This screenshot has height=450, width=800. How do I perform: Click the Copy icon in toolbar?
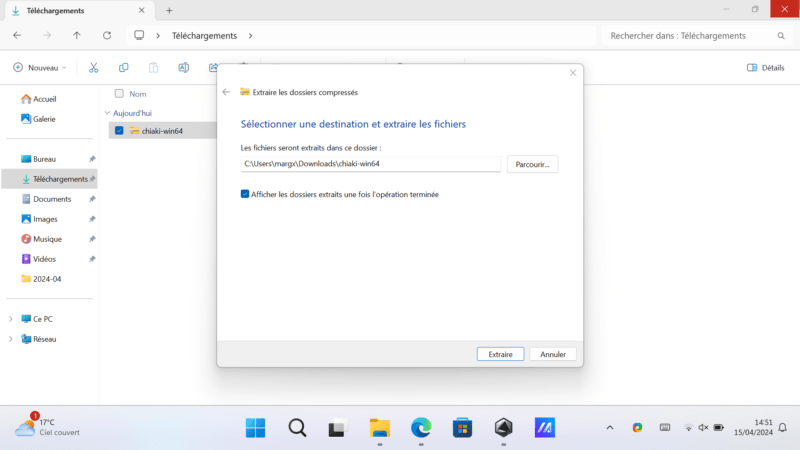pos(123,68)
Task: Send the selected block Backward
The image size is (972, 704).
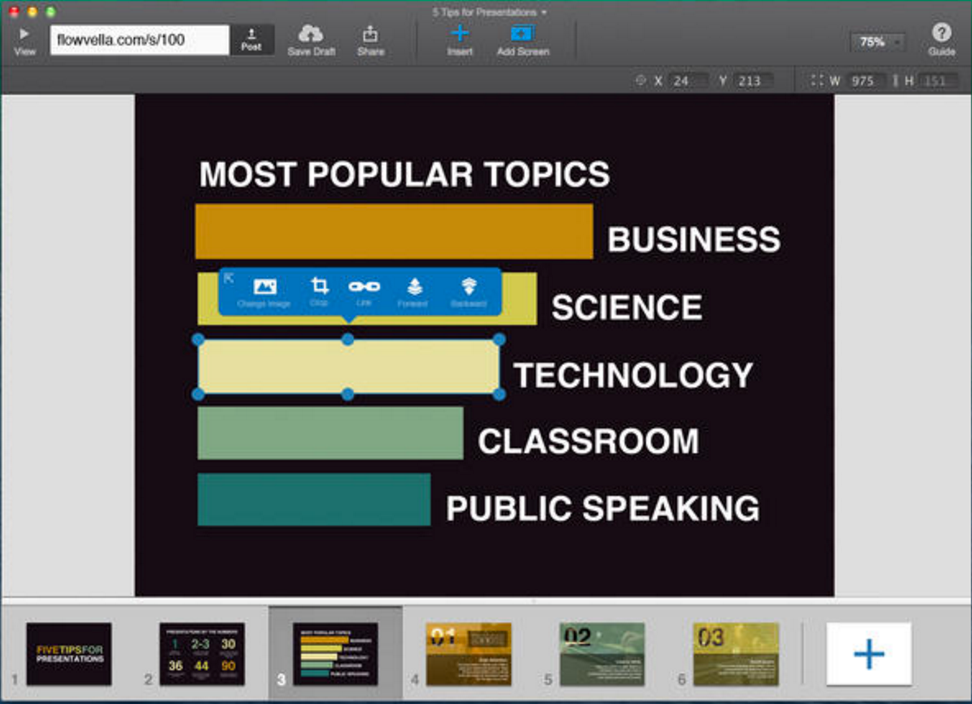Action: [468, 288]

▶ **Task to complete**:
From the line containing "Task: Send the selected block Backward" through the last line of the material above, write out each line exactly, leaving aside all pictures.

▶ **Answer space**:
Task: Send the selected block Backward
The image size is (972, 704).
Action: [468, 288]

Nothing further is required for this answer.